We all have our favorite type of fiction – for example, I tend to read science fiction and fantasy more than anything else. We also tend to have our favorite authors that are our go-to reads in those genres. So what do we do when our favorite science fiction author puts out a romantic comedy novel set in current times? Or our favorite historical fiction writer suddenly gets the idea to write a science fiction thriller?
1.First on our list is J.R. Ward. Her Black Dagger Brotherhood series features vampires, romance, and horror – good combinations for those guilty-pleasure reads that have a little bit more…ahem…bite to them. People typically group J.R. Ward with authors like Sherrilyn Kenyon and Charlaine Harris, and her books have a huge following. However, her latest novel moves away from the vampire-loving crowd, and into the exploits of a rich Southern family at the heart of the bourbon empire in a novel called The Bourbon Kings. There is a distinct class division in this – the upper-crust family and their hired help. When lines are crossed between the two, chaos and heartbreak ensues. Changes are coming, in the return of the prodigal son of the family. This novel presents a shift for J.R. Ward and her fans. The novel comes out on July 28th of this year, and coincidentally, she will be at the Nashville Public Library to promote it as part of the Salon @ 615 series! For more information (and tickets) please check out the link here.
2. The next author on the list is Anne Rice. Many people know her for the Vampire Chronicles featuring the adventures of the vampire Lestat, as well as the Mayfair Witches books. She also wrote the book Cry to Heaven which is a historical fiction novel based on the lives of 18th century Italian castrati (male sopranos who were both revered and loathed in Italian society). Under another name, A. N. Roquelaure, she wrote a trilogy of erotica novels (simply called the Beauty series) that rivals 50 Shades of Grey. Under the name of Anne Rampling, she wrote two more novels, Belinda and Exit to Eden. Belinda is strongly reminiscent of the novel Lolita, with a bit more dimension in the characters. Exit to Eden seems to be yet another erotica, but this one takes place in the Caribbean, at a very exclusive club. There was a movie made out of it (starring Dan Aykroyd and Rosie O’Donnell) that came out in 1994.
3. Anyone who has access to books in the past decade or so has probably run across the Harry Potter series by J.K. Rowling. The series about the Boy Who Lived was one many people grew up with. Each book that came out showed Harry and his friends a year older, a year wiser (sometimes), and facing new challenges in their wizardry careers. After the final book in the series, J.K. Rowling wrote an adult novel called The Casual Vacancy. It was a dark novel, following the aftermath of the death of a member of a parish council, and the ensuing war for his place. Conflict seems to be at the center of this novel – husband against wife, teenager against parent, rich against poor, and the ending is far more depressing than anything seen from her previously. J.K. Rowling also wrote mystery novels under the name Robert Gilbraith. When the first one came out (before she was revealed as the author), demand for the books exploded. The Cormoran Strike series is expecting a new addition (Career of Evil) sometime this year.
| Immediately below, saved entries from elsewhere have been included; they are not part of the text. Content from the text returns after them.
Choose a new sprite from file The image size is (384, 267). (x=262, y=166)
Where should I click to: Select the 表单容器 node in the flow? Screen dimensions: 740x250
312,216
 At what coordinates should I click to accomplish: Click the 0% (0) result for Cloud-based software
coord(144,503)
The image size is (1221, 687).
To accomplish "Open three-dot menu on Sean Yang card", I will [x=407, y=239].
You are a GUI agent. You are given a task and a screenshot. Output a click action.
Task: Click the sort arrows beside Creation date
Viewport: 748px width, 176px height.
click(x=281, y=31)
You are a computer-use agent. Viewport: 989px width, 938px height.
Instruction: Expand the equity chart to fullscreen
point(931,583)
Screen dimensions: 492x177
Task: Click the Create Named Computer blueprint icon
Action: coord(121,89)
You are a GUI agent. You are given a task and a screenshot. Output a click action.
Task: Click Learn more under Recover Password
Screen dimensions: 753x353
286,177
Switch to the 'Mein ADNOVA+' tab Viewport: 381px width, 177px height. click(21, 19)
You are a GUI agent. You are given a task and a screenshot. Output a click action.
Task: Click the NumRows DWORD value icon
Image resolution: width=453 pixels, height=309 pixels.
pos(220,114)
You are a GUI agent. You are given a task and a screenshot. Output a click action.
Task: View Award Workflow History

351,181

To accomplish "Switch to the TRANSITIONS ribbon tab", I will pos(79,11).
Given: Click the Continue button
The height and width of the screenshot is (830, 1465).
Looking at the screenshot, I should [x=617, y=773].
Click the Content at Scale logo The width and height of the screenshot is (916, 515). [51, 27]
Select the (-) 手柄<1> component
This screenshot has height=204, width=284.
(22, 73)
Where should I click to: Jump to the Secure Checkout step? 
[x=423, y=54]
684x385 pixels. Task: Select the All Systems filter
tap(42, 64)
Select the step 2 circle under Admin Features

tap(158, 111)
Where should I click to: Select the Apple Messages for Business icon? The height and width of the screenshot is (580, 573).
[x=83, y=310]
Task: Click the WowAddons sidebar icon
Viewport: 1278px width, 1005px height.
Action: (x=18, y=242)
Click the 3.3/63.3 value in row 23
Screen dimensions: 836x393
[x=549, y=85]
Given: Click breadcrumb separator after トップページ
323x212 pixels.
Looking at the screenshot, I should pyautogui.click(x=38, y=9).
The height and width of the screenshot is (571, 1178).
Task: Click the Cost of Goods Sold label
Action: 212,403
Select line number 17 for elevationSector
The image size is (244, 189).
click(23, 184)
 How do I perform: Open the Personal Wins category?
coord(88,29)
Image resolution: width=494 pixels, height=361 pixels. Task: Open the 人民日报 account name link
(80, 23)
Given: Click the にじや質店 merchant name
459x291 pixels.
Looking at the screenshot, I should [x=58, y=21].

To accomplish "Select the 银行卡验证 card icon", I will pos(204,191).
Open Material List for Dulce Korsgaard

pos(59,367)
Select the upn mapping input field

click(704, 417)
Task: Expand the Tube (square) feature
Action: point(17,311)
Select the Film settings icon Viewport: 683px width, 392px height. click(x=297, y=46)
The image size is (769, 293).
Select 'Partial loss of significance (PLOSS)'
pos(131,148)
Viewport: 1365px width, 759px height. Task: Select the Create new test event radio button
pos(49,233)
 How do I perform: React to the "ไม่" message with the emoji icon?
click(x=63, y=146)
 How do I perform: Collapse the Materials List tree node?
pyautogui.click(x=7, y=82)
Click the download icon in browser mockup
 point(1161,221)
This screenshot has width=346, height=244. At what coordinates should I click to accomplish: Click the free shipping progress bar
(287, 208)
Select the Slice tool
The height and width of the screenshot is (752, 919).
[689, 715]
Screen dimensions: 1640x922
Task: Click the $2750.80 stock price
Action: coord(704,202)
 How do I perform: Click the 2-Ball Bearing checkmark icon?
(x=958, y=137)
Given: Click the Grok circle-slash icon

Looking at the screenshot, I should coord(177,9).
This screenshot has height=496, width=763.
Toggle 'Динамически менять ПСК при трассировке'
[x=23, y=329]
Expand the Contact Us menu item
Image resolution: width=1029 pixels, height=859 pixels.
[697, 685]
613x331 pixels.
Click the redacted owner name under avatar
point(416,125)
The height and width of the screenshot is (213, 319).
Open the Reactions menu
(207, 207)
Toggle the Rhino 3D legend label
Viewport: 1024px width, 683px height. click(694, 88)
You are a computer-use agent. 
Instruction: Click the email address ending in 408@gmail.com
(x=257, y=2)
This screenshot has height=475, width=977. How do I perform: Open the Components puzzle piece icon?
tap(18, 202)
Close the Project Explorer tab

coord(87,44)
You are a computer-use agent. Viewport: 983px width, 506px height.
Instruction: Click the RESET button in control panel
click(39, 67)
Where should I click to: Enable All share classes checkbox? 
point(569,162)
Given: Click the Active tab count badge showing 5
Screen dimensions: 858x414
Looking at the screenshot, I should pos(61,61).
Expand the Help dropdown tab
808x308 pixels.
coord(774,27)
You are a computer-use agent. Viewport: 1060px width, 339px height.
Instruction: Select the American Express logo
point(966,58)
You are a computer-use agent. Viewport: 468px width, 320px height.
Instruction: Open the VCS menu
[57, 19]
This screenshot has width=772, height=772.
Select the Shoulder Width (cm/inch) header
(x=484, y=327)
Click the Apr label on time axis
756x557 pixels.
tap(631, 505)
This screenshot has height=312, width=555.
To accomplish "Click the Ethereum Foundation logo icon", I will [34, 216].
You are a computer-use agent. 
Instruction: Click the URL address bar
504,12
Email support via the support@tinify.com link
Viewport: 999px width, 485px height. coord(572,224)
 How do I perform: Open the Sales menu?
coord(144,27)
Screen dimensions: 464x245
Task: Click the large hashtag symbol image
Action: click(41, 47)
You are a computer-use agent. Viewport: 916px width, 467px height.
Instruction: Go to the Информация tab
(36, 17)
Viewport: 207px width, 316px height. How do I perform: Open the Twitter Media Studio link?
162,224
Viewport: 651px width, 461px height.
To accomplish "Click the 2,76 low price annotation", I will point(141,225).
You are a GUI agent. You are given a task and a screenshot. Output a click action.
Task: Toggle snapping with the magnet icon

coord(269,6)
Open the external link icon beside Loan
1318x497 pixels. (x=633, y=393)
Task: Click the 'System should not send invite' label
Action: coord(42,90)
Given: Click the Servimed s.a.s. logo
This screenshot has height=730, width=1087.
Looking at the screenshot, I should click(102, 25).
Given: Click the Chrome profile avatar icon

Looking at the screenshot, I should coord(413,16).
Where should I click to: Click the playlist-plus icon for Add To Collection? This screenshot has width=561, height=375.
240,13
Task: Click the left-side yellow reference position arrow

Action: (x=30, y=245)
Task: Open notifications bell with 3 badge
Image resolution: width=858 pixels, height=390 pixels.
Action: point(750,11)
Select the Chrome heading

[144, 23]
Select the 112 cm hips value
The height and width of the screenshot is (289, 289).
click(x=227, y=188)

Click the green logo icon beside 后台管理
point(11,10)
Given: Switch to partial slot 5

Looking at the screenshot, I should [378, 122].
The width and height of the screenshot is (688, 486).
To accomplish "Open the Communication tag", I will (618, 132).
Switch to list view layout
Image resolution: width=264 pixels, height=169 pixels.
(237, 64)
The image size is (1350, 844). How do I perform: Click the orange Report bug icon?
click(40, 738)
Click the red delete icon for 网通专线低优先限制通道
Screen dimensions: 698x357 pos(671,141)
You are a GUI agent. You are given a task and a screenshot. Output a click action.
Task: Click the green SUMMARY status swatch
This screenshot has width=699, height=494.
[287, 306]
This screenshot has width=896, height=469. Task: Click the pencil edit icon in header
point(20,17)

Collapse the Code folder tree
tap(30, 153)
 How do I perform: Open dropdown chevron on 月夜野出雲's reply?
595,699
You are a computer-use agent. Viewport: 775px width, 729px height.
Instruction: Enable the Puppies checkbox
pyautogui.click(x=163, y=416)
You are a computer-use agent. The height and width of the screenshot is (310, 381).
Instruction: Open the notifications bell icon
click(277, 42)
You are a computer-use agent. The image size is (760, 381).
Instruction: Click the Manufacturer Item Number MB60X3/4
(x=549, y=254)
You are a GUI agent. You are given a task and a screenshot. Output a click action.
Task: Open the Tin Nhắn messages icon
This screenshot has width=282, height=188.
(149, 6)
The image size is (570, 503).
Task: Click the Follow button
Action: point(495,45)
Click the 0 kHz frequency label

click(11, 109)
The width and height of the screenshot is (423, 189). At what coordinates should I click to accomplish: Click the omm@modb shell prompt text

4. Speaking yet again of authors and pseudonyms, Nora Roberts typically writes contemporary romance novels, that sometimes have a hint of the paranormal to them. Several of her novels have an Irish angle to them – either in the characters or location. Her novels regularly have a long hold list on them at the library – but so do her science fiction hardcore cop dramas (called the In Death series) written under the name of J.D. Robb. In these novels, Detective Dallas is a hardcore detective in the homicide department, in New York City. It is the future, and guns have (for the most part) disappeared. Homicides take place in interesting ways, and the novels are spent with Detective Dallas and (later) her husband Roarke, as they solve them.
5. Last on our list is Colleen McCullough. Although she typically wrote historical fiction (she has series entitled Masters of Rome which chronicles the life and times of various important figures and wars in Roman history), she also had a series of five books that were murder mysteries (called the Carmine Delmonico series), focusing on forensic science and suspense. These books were a bit more sensational – with murders, sexuality, and detailed descriptions of forensic science. Looking at other people’s reviews of this book, it is obvious to see people who were surprised to see someone who wrote such detailed historical fiction diving into the murder mystery genre.